=== DATASET EXCERPTS ===
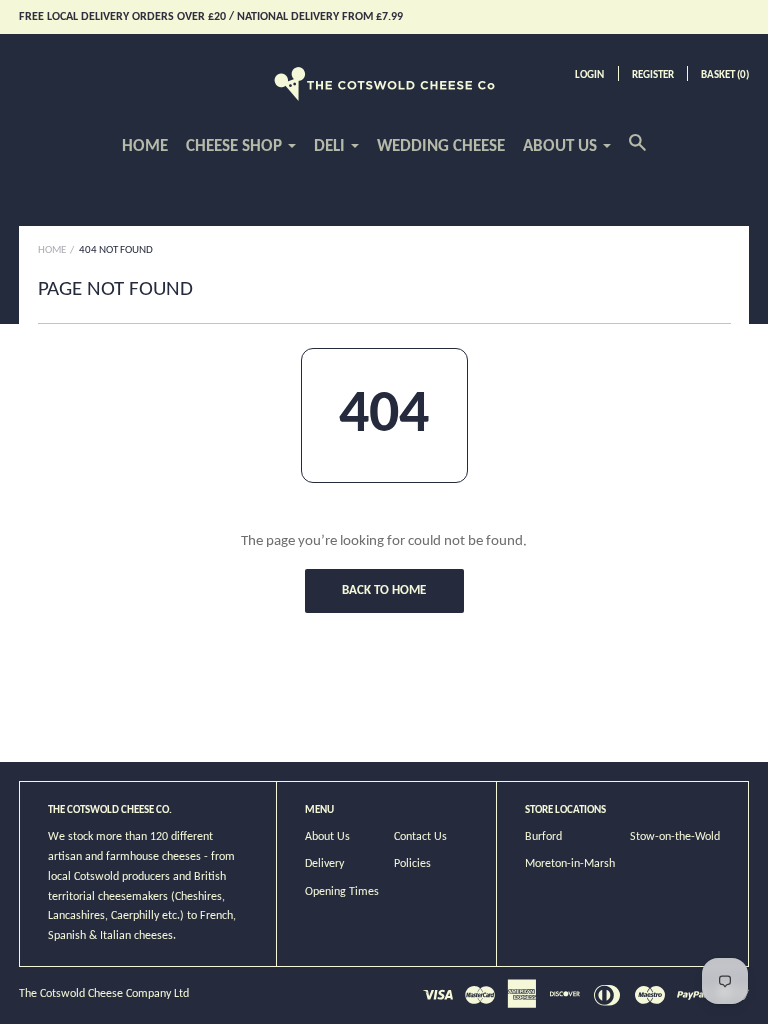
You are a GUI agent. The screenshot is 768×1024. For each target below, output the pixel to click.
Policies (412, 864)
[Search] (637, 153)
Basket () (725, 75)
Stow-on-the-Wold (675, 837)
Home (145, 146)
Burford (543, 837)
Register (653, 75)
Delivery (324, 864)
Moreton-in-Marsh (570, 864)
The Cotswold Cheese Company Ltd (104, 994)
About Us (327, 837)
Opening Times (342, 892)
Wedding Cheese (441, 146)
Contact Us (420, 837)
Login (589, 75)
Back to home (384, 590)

=== PROMPT ===
The string to find is "Cheese"; copy every line of the listing that has it.

=== WRITTEN ANSWER ===
The Cotswold Cheese Company Ltd (104, 994)
Wedding Cheese (441, 146)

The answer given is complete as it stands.